--- begin ---

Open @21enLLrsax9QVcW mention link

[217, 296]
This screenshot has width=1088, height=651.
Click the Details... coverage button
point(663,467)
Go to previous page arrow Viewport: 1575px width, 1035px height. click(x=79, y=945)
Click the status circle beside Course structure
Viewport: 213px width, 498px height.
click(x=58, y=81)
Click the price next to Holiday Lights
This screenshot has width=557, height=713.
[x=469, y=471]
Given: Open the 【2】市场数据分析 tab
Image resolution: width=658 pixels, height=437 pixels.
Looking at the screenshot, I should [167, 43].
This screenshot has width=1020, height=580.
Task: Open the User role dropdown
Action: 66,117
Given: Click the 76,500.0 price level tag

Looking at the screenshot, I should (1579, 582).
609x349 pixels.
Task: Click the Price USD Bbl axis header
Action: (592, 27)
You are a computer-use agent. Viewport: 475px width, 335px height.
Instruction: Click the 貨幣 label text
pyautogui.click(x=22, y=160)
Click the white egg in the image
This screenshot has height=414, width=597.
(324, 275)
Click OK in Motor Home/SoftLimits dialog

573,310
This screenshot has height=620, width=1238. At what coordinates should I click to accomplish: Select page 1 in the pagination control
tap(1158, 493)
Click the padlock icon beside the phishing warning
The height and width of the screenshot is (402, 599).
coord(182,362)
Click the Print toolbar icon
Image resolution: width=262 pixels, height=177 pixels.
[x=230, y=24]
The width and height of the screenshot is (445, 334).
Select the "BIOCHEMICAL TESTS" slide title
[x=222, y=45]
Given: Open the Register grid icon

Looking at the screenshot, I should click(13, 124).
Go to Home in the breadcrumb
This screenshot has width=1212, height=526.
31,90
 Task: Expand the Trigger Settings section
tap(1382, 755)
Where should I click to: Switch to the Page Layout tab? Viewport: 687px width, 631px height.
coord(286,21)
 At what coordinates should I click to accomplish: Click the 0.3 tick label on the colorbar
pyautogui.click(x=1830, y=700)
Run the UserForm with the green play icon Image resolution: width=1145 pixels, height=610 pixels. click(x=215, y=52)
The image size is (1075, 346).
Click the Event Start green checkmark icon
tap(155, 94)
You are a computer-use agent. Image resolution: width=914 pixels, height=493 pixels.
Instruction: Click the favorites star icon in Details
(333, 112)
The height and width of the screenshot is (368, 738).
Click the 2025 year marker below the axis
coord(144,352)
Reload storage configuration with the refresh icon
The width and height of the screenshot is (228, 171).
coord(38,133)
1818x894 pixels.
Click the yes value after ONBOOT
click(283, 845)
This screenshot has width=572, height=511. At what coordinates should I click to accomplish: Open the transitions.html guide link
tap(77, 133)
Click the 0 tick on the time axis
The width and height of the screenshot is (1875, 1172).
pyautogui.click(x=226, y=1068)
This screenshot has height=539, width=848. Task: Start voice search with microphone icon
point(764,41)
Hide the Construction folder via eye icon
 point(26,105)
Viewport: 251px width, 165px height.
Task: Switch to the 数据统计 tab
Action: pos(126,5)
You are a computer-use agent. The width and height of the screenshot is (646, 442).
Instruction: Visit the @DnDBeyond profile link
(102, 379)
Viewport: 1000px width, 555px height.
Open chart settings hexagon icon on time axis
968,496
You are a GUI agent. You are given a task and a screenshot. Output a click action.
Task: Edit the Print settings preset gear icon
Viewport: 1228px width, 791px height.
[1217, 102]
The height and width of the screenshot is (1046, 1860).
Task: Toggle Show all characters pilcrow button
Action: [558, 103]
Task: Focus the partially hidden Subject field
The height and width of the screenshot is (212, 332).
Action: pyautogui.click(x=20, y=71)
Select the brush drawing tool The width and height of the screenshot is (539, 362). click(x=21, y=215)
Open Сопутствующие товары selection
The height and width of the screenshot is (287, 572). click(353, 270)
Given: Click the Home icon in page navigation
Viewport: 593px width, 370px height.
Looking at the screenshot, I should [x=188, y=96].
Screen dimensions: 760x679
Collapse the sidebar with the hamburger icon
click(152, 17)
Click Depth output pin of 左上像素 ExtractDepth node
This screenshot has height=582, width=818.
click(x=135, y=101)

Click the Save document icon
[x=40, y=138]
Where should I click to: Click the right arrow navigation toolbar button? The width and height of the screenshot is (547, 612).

--- end ---

Work to be completed -> Copy out the listing above word for word.

Response to this exercise ->
Open @21enLLrsax9QVcW mention link

[217, 296]
This screenshot has width=1088, height=651.
Click the Details... coverage button
point(663,467)
Go to previous page arrow Viewport: 1575px width, 1035px height. click(x=79, y=945)
Click the status circle beside Course structure
Viewport: 213px width, 498px height.
click(x=58, y=81)
Click the price next to Holiday Lights
This screenshot has width=557, height=713.
[x=469, y=471]
Given: Open the 【2】市场数据分析 tab
Image resolution: width=658 pixels, height=437 pixels.
Looking at the screenshot, I should [167, 43].
This screenshot has width=1020, height=580.
Task: Open the User role dropdown
Action: 66,117
Given: Click the 76,500.0 price level tag

Looking at the screenshot, I should (1579, 582).
609x349 pixels.
Task: Click the Price USD Bbl axis header
Action: (592, 27)
You are a computer-use agent. Viewport: 475px width, 335px height.
Instruction: Click the 貨幣 label text
pyautogui.click(x=22, y=160)
Click the white egg in the image
This screenshot has height=414, width=597.
(324, 275)
Click OK in Motor Home/SoftLimits dialog

573,310
This screenshot has height=620, width=1238. At what coordinates should I click to accomplish: Select page 1 in the pagination control
tap(1158, 493)
Click the padlock icon beside the phishing warning
The height and width of the screenshot is (402, 599).
coord(182,362)
Click the Print toolbar icon
Image resolution: width=262 pixels, height=177 pixels.
[x=230, y=24]
The width and height of the screenshot is (445, 334).
Select the "BIOCHEMICAL TESTS" slide title
[x=222, y=45]
Given: Open the Register grid icon

Looking at the screenshot, I should click(13, 124).
Go to Home in the breadcrumb
This screenshot has width=1212, height=526.
31,90
 Task: Expand the Trigger Settings section
tap(1382, 755)
Where should I click to: Switch to the Page Layout tab? Viewport: 687px width, 631px height.
coord(286,21)
 At what coordinates should I click to accomplish: Click the 0.3 tick label on the colorbar
pyautogui.click(x=1830, y=700)
Run the UserForm with the green play icon Image resolution: width=1145 pixels, height=610 pixels. click(x=215, y=52)
The image size is (1075, 346).
Click the Event Start green checkmark icon
tap(155, 94)
You are a computer-use agent. Image resolution: width=914 pixels, height=493 pixels.
Instruction: Click the favorites star icon in Details
(333, 112)
The height and width of the screenshot is (368, 738).
Click the 2025 year marker below the axis
coord(144,352)
Reload storage configuration with the refresh icon
The width and height of the screenshot is (228, 171).
coord(38,133)
1818x894 pixels.
Click the yes value after ONBOOT
click(283, 845)
This screenshot has width=572, height=511. At what coordinates should I click to accomplish: Open the transitions.html guide link
tap(77, 133)
Click the 0 tick on the time axis
The width and height of the screenshot is (1875, 1172).
pyautogui.click(x=226, y=1068)
This screenshot has height=539, width=848. Task: Start voice search with microphone icon
point(764,41)
Hide the Construction folder via eye icon
 point(26,105)
Viewport: 251px width, 165px height.
Task: Switch to the 数据统计 tab
Action: pos(126,5)
You are a computer-use agent. The width and height of the screenshot is (646, 442).
Instruction: Visit the @DnDBeyond profile link
(102, 379)
Viewport: 1000px width, 555px height.
Open chart settings hexagon icon on time axis
968,496
You are a GUI agent. You are given a task and a screenshot. Output a click action.
Task: Edit the Print settings preset gear icon
Viewport: 1228px width, 791px height.
[1217, 102]
The height and width of the screenshot is (1046, 1860).
Task: Toggle Show all characters pilcrow button
Action: [558, 103]
Task: Focus the partially hidden Subject field
The height and width of the screenshot is (212, 332).
Action: pyautogui.click(x=20, y=71)
Select the brush drawing tool The width and height of the screenshot is (539, 362). click(x=21, y=215)
Open Сопутствующие товары selection
The height and width of the screenshot is (287, 572). click(353, 270)
Given: Click the Home icon in page navigation
Viewport: 593px width, 370px height.
Looking at the screenshot, I should [x=188, y=96].
Screen dimensions: 760x679
Collapse the sidebar with the hamburger icon
click(152, 17)
Click Depth output pin of 左上像素 ExtractDepth node
This screenshot has height=582, width=818.
click(x=135, y=101)

Click the Save document icon
[x=40, y=138]
Where should I click to: Click the right arrow navigation toolbar button? The width and height of the screenshot is (547, 612).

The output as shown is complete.